Audio By Carbonatix
A coalition of music publishers has filed a second copyright infringement lawsuit against AI company Anthropic, and it’s a big one.
The companies, including Universal Music Publishing Group, Concord Music Group, and ABKCO Music, are seeking more than $3 billion in potential statutory damages over alleged infringement of more than 20,000 songs.
The complaint, filed today (January 28) in the Northern District of California, represents a dramatic escalation from the publishers’ first lawsuit against Anthropic, which was filed in October 2023 and covered around 500 works with potential damages of around $75 million.
In a statement provided to MBW, the plaintiffs said: “We have been compelled to file this second lawsuit against Anthropic because of its persistent and brazen infringement of our songwriters’ copyrighted compositions taken from notorious pirate sites.”
They added: “The new case also addresses Anthropic’s ongoing violation of these rights by exploiting lyrics in the training of new AI models without authorization, as well as in the outputs generated.
“In total, we are suing for infringement of more than 20,000 songs, with potential statutory damages of more than $3 billion. We believe this will be one of the largest (if not the single-largest) non-class action copyright cases filed in the U.S.”
The new complaint, obtained by MBW, makes two central allegations:
- That Anthropic’s founders illegally downloaded millions of pirated books via BitTorrent, including songbooks containing the publishers’ copyrighted musical compositions;
- And that Anthropic continues to infringe their works by training newer Claude AI models without authorization.
According to the complaint, the publishers only discovered the alleged torrenting activities in July 2025, when Judge William Alsup issued a ruling in a separate copyright case (Bartz v.
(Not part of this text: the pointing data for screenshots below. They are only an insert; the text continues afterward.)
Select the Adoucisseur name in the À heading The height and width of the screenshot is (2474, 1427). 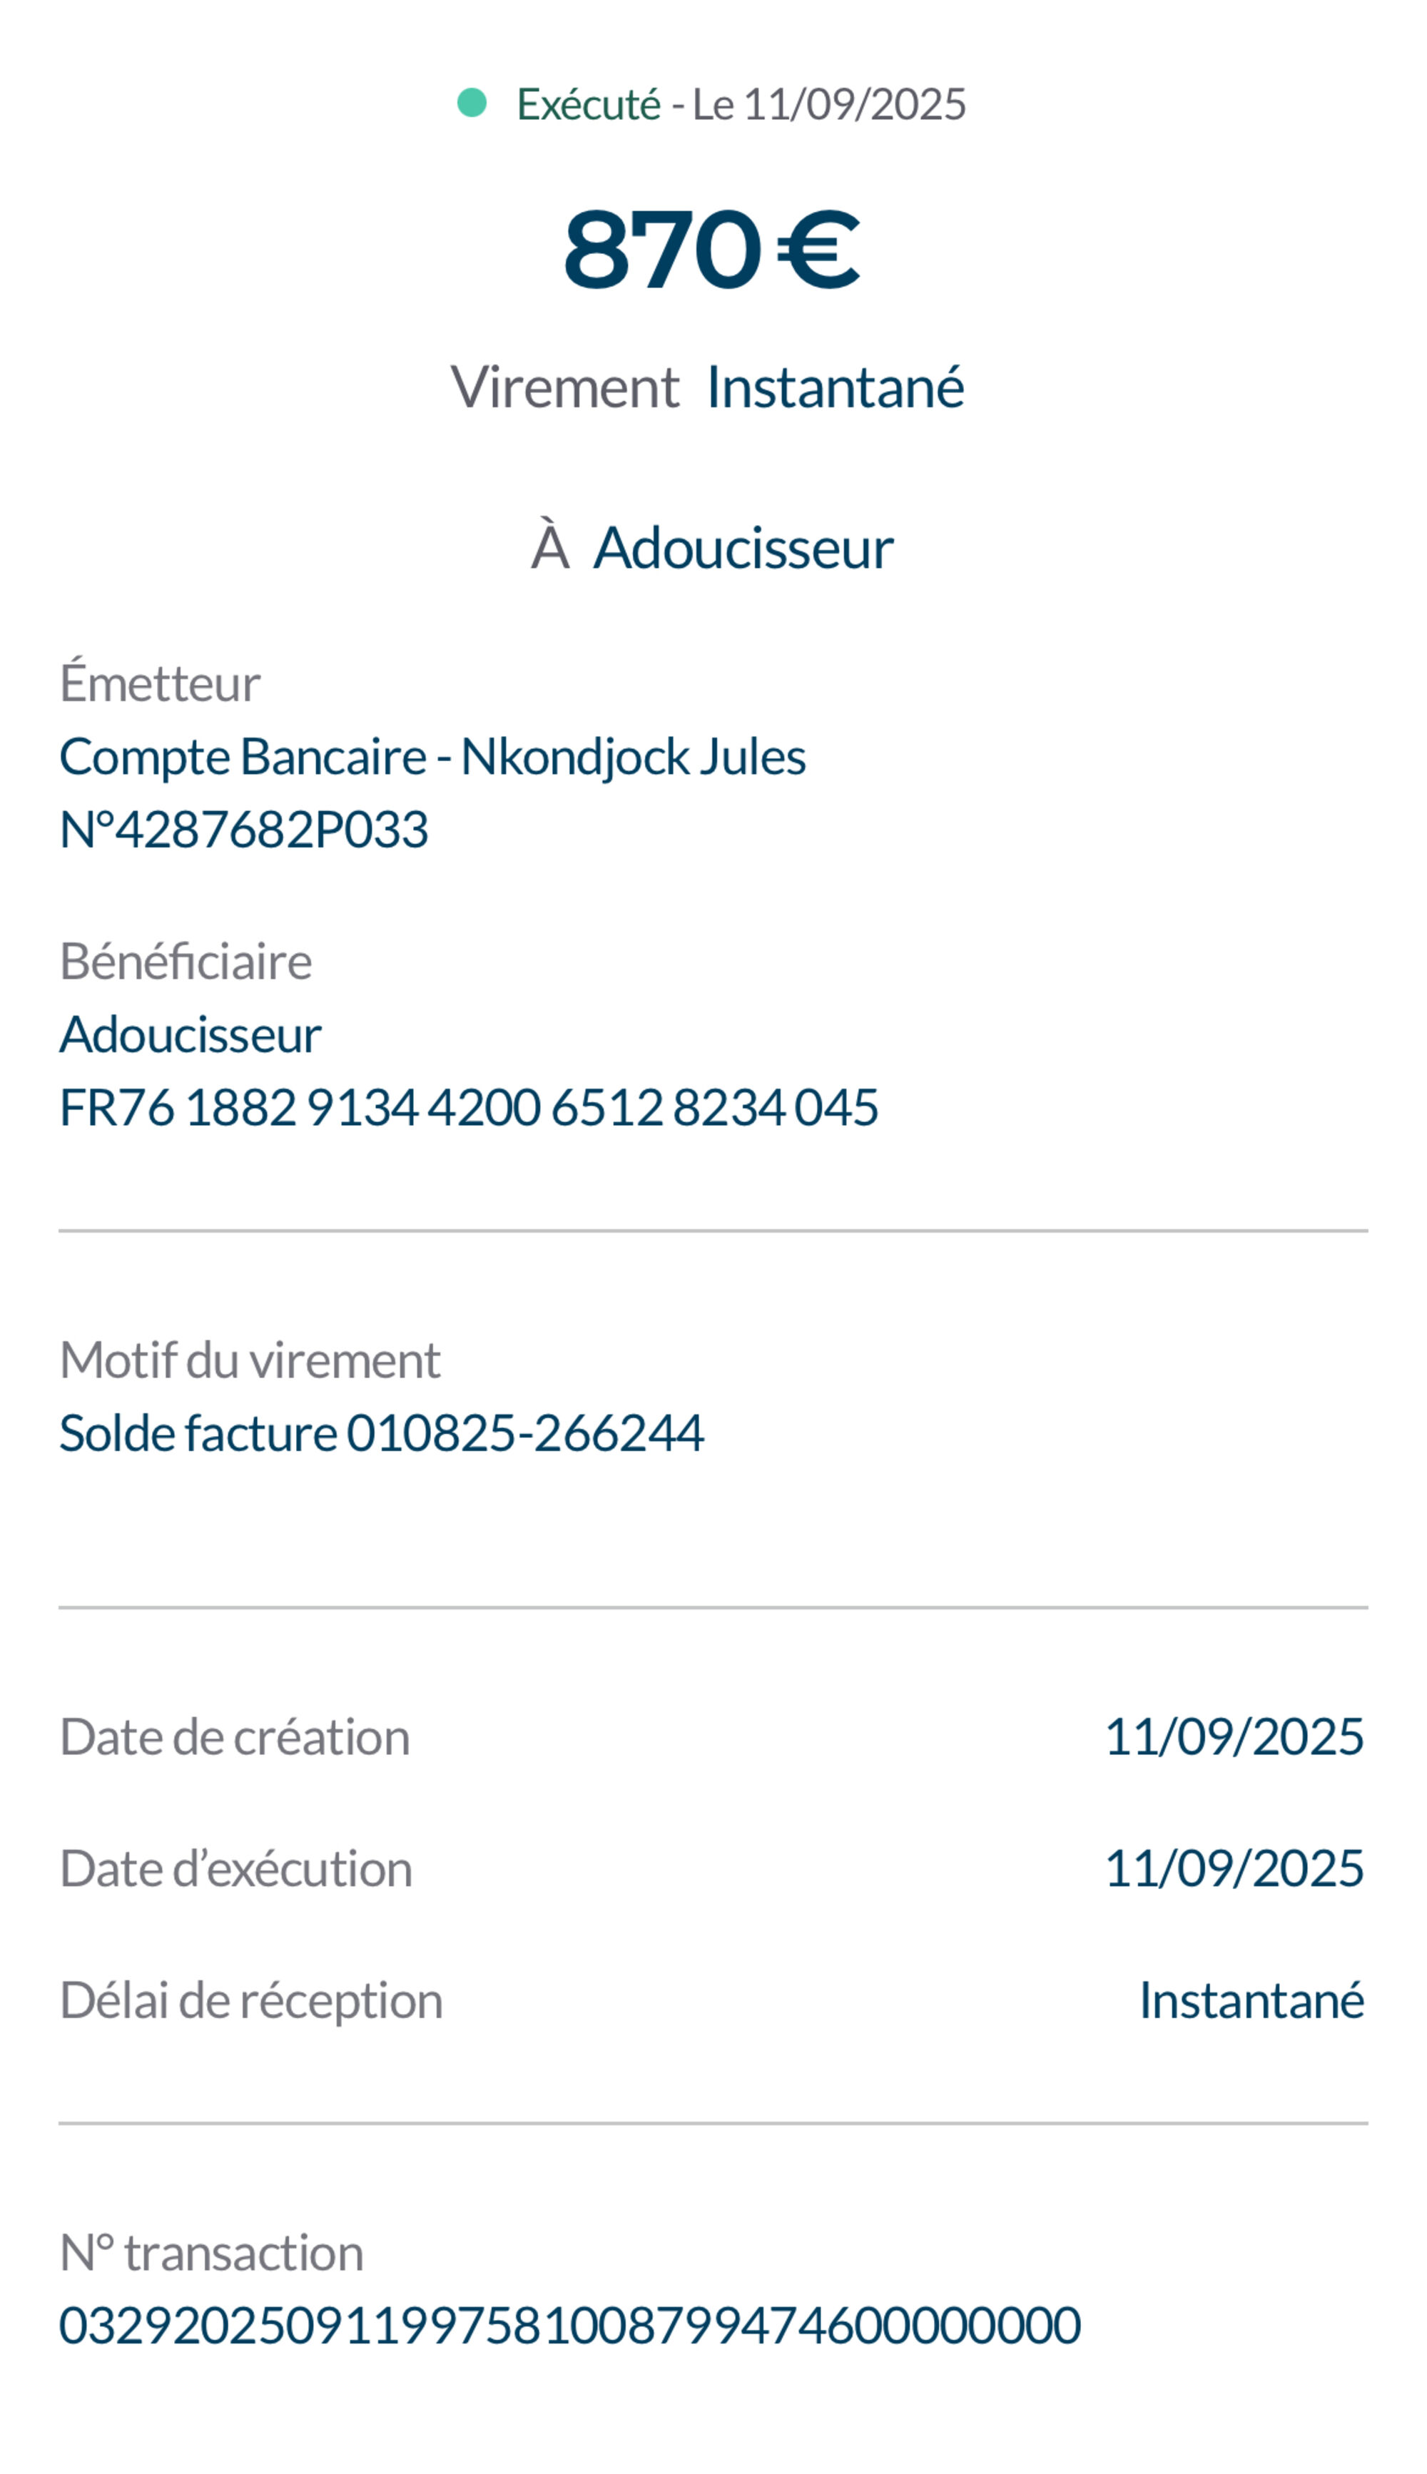pos(743,548)
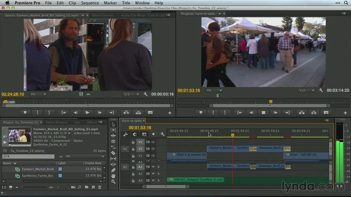Activate the Zoom tool magnifier
This screenshot has width=351, height=197.
(x=113, y=182)
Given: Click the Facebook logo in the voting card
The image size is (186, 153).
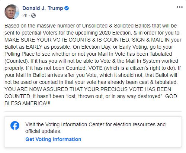Looking at the screenshot, I should (x=15, y=126).
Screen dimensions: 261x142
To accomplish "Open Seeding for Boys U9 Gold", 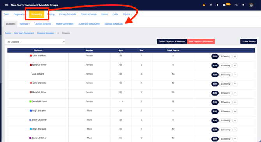I will [226, 130].
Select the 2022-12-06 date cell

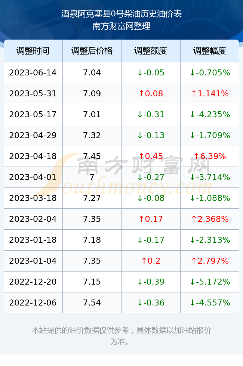[x=33, y=303]
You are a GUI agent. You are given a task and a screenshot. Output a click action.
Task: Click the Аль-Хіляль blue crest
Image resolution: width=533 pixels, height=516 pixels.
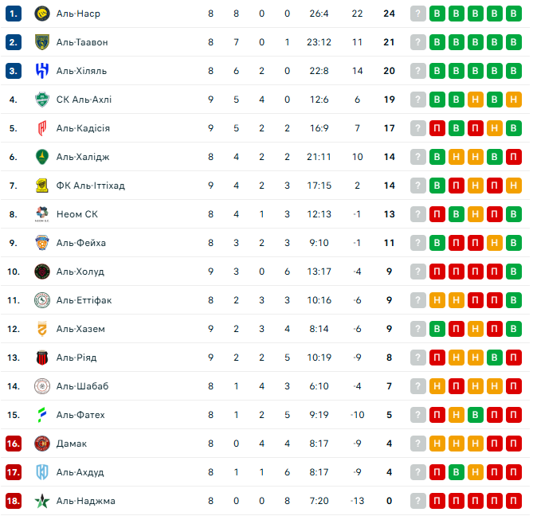[x=42, y=71]
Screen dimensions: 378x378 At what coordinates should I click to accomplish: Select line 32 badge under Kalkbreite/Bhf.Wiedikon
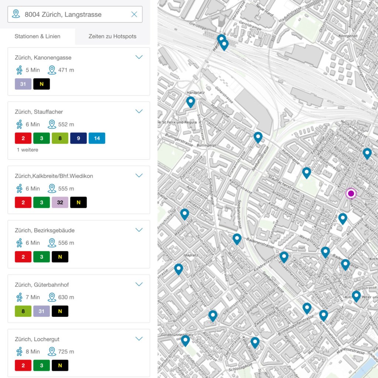pos(60,202)
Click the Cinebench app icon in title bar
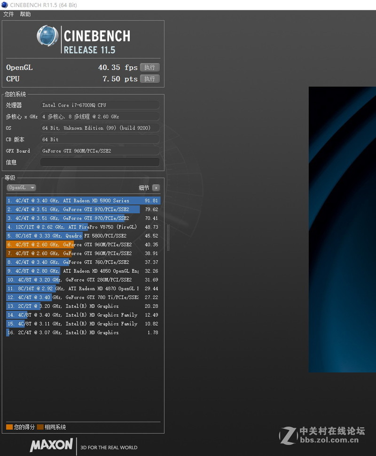376x456 pixels. click(4, 5)
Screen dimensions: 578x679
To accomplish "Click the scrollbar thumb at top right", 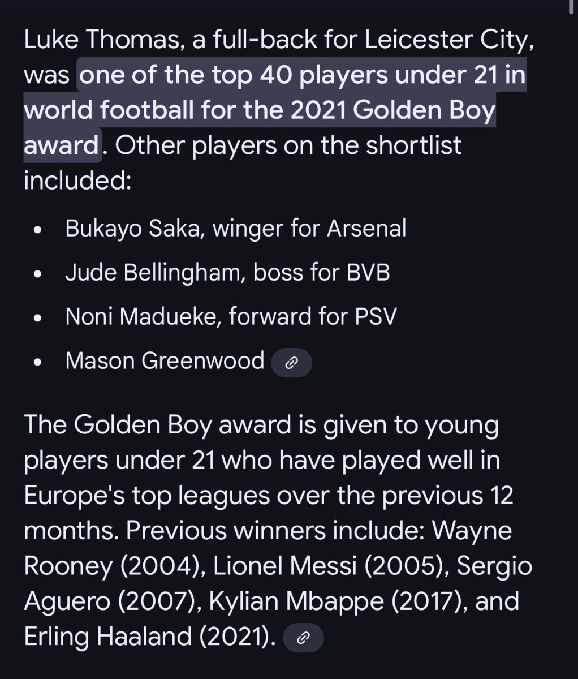I will click(x=572, y=7).
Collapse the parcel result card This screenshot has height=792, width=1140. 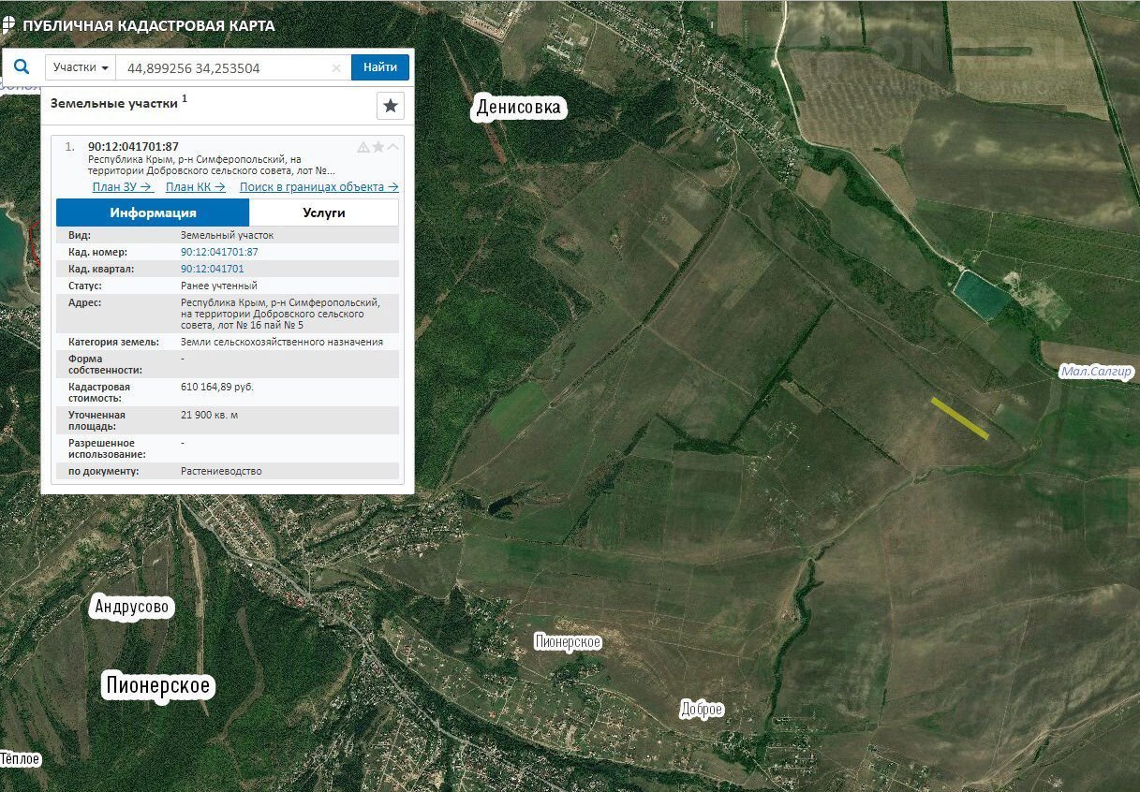[393, 147]
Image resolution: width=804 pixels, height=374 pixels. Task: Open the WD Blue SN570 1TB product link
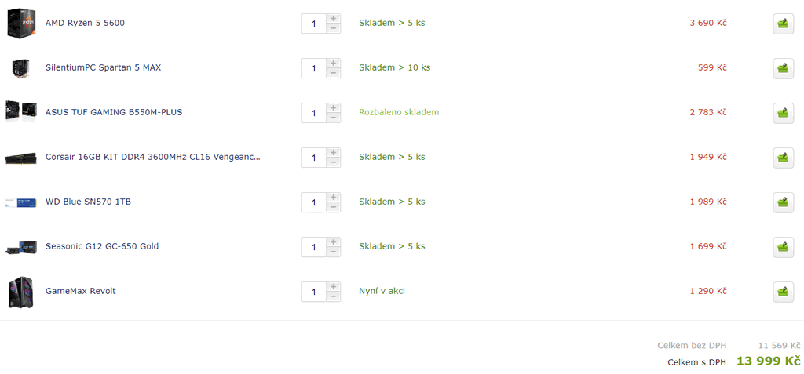tap(88, 202)
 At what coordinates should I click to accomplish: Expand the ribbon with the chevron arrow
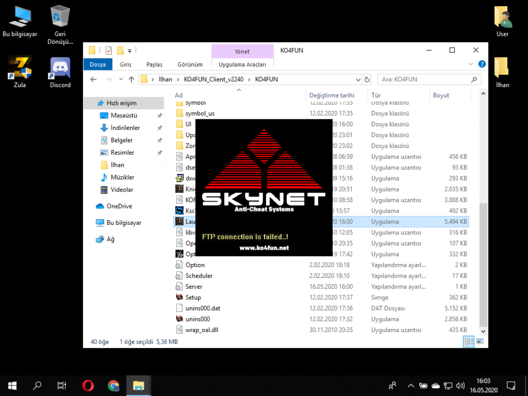pyautogui.click(x=471, y=64)
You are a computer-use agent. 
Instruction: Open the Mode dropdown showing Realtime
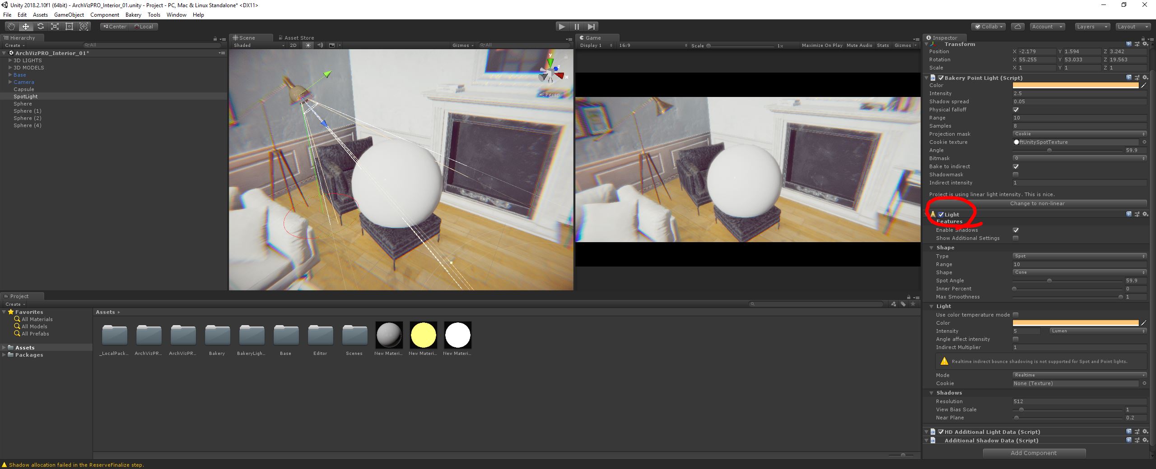pos(1079,375)
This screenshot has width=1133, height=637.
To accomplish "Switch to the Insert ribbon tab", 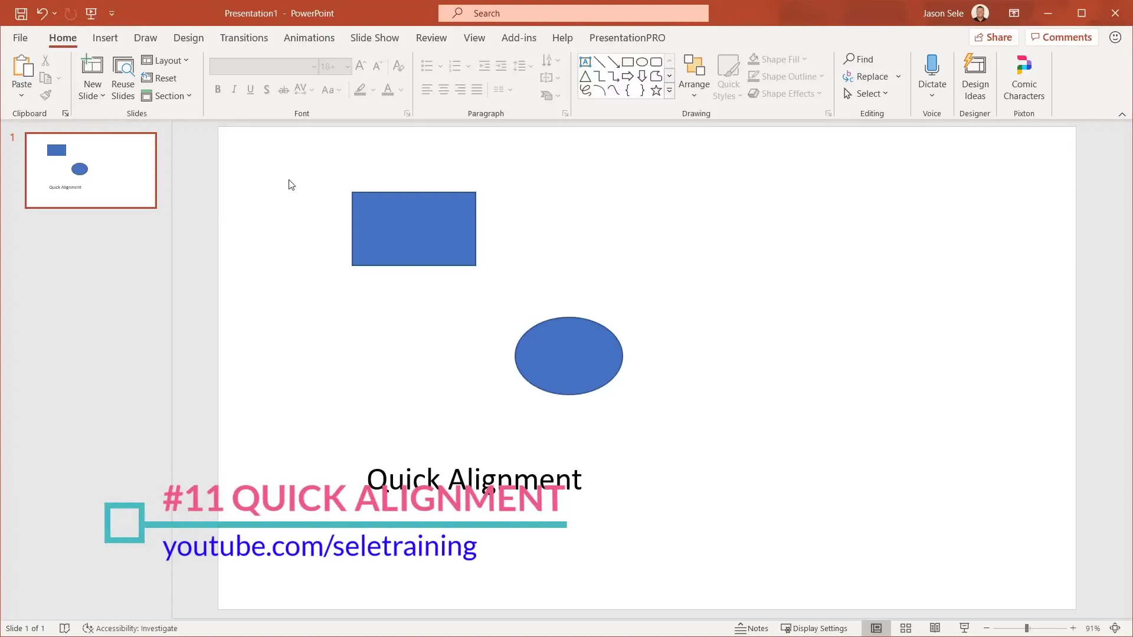I will pos(104,37).
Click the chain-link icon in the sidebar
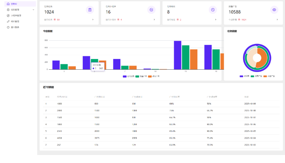 point(8,21)
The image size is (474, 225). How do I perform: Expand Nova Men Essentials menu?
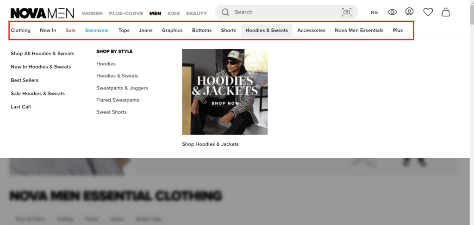coord(359,31)
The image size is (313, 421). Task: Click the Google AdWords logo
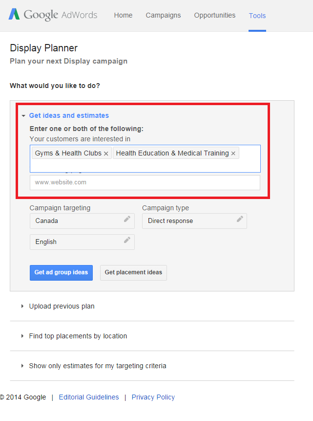coord(53,15)

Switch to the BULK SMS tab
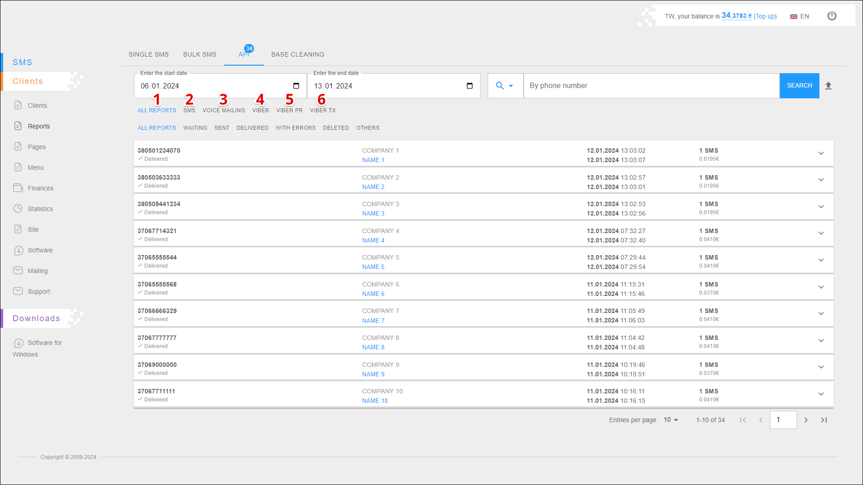pyautogui.click(x=200, y=54)
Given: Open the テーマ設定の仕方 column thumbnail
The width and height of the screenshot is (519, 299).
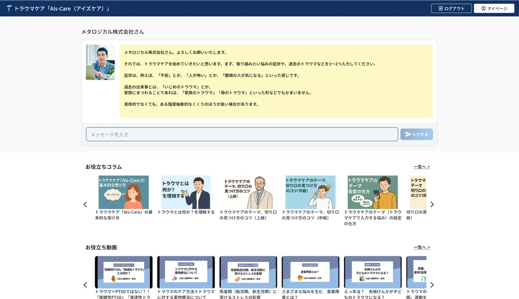Looking at the screenshot, I should pyautogui.click(x=373, y=192).
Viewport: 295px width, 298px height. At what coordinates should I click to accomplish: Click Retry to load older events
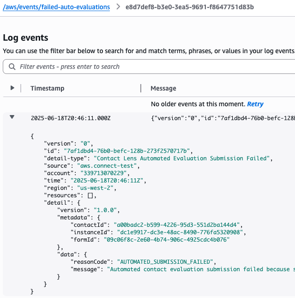point(255,104)
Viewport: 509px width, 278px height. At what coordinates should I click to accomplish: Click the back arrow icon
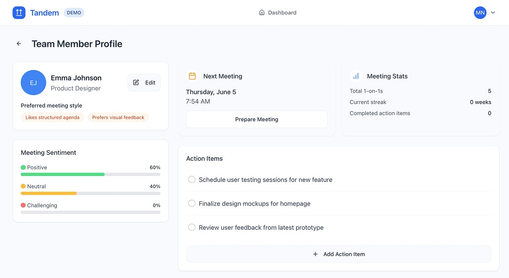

Anthropic) that publicly revealed the company’s use of pirate library websites.
You can read the new filing in full here.
The filing claims that in June 2021, Benjamin Mann “personally used BitTorrent to download via torrenting from LibGen approximately five million copies of pirated books” for Anthropic’s use, and that Dario Amodei “personally discussed and authorized this illegal torrenting.”
The complaint alleges that Amodei himself had described LibGen as “sketchy,” and that Anthropic’s own Archive Team had deemed LibGen to constitute a “blatant violation of copyright” – yet the company proceeded with the torrenting regardless.
The publishers previously attempted to add these piracy claims to their original lawsuit, but Judge Eumi Lee denied that motion in October 2025. At the time, Anthropic argued that the proposed amendment was an improper attempt to “fundamentally transform this case at the eleventh hour.”
As a result, the publishers have now filed this separate action to pursue the torrenting claims.
The new lawsuit arrives just months after Judge Eumi Lee denied Anthropic’s motion to dismiss the publishers’ original case in October 2025.
In that ruling, the judge found that the publishers had adequately argued Anthropic had “actual knowledge of specific acts of infringement by Claude users with respect to Publishers’ lyrics.”
Anthropic has already agreed to pay $1.5 billion to a group of authors in a separate settlement over the use of pirated books to train its AI models.
Songs cited in the new complaint include Wild Horses, Sweet Caroline, Bennie and the Jets, Eye of the Tiger, Viva La Vida, and Radioactive.
This new lawsuit covers 714 works related to the alleged torrenting and 20,517 works related to ongoing AI training – a significant expansion from the 499 works at issue in the original case.
Anthropic’s valuation has also surged dramatically since the first lawsuit was filed. In October 2023, the company was valued at approximately $5 billion. According to today’s complaint, Anthropic is now valued at approximately $350 billion – a 70-fold increase.
Anthropic has not yet publicly responded to the allegations.
The lawsuit notes that UMPG has entered licensing agreements with AI companies including Udio and KLAY, but argues that AI development must proceed “in a manner that protects the rights of Publishers and songwriters.”